This is really good advice. If you can get on somewhat populated rivers, just ask others what to expect down river. Ask a few questions about what to watch out for and ask if it's OK to follow them through the more difficult sections. If you see a group stopping to scout a rapid, stop and scout it with them. Ask them what their planned line is, etc.

I've never come across a group that wasn't willing to help a fellow boater out in this way, and most actually go out of their way to help ensure the safety of all on the river.

Definitely take the swiftwater rescue course. You'll learn a lot from that.


----------



## mcphats (Apr 28, 2013)

I'm in a similar position. I just took a river orientation course with Colorado mountain college. See if the are any community colleges around with outdoor education programs. River Orientation is what they call it at CMC. 

It was great. Learned a ton, got lots of time paddle guiding and rowing. Plus, it was super affordable. 

I did spend the better portion of a week with a bunch of people significantly younger than me. Have an open mind. 

Enjoy!


----------



## montuckyhuck (Mar 14, 2010)

Too bad you live in such a piss poor spot for whitewater. If your really committed I recommend Florida.


----------



## Learch (Jul 12, 2010)

I am at a transition point with groups. A lot of the group I learned to paddle with is in their 50's, and I am in my 30's. Half of them don't go any more, and a lot of them go without their wives or kids. I love to take my wife and kids, so I am looking for new people to boat with. 
I started out as an inflatable kayaker, and now I have a raft only. I have never taken a class, but after 20 plus years of boating a fair amount of water, I might take the guide class that Wet Planet offers in Husum, Washington. Last time I checked, it's about 700 dollars, but you get class time, hands on river time, and the final part is a 3-4 day wilderness trip, typically the Owyhee in Southeast Oregon. You get time in someone else's boat, knowledge, a taste of the lifestyle, and a real overnight trip.

#### Raw records
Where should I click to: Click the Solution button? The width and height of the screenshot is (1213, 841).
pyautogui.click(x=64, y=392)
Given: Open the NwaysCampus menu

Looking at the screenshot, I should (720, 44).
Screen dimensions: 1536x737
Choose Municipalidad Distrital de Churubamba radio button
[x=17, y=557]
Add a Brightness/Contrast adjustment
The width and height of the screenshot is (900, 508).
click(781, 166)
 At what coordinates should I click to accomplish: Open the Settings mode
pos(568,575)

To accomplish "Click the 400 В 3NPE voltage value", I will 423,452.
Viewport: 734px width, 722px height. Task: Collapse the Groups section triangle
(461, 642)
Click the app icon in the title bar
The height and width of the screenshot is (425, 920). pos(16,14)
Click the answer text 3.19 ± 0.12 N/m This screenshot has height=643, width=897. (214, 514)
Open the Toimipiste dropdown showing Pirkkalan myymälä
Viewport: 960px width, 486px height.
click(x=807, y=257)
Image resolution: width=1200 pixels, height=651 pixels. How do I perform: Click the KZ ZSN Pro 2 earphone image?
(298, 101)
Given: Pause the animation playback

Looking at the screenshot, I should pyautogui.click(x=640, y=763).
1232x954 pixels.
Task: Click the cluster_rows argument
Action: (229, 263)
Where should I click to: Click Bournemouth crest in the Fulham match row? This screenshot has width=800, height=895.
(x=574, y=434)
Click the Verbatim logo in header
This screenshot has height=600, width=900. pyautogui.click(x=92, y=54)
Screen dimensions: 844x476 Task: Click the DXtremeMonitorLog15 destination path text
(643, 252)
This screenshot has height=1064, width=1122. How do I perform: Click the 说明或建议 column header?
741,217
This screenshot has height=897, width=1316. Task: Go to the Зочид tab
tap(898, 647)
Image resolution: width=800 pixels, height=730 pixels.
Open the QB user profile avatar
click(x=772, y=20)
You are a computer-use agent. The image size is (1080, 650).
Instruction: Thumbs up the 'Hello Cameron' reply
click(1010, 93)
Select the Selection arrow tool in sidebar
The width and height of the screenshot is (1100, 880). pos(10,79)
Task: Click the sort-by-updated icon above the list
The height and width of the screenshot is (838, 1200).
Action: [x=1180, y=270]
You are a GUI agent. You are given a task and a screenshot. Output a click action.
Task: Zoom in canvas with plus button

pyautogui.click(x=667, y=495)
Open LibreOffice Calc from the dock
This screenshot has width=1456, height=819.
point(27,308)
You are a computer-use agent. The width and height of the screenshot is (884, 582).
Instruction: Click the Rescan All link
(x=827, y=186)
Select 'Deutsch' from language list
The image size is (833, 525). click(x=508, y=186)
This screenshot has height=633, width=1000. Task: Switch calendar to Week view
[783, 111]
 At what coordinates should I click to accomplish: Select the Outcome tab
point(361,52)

#### Set problem 1
Condense the paragraph of the whitewater forum thread that begins "I started out as an inflatable kayaker" into a short bulleted list that keeps its main facts.
#### Set problem 2
Resume the whitewater forum thread, starting right after its last sentence.
The lines have no connection to the whitewater forum thread.

#### Task answer 1
- Began as an inflatable kayaker; now owns only a raft.
- Has never taken a class despite 20+ years of boating a fair amount of water.
- Might take the guide class Wet Planet offers in Husum, Washington, which cost about $700 when last checked.
- The class includes class time, hands-on river time, and a final 3–4 day wilderness trip, typically on the Owyhee in Southeast Oregon.
- Benefits: time in someone else's boat, knowledge, a taste of the lifestyle, and a real overnight trip.

#### Task answer 2
So I am looking for portland area rafters to do day and overnight trips with in the following year. The group you paddle with has a huge impact every aspect of boating. Friendship, safety, your ability to learn, and just plain the fun factor. I am at a point where I am pretty confident in myself, so I look to other group members for support/ safety. For you, I'd be looking at people who have the experience and are willing to teach and stretch your skill level.
It is a lifestyle for most of us on here. Occasionally you'll meet someone who boats once in a while, but I boat 4 seasons. This is a great community on here, and I hope you dive in with both feet!


----------



## riverjunky (May 11, 2011)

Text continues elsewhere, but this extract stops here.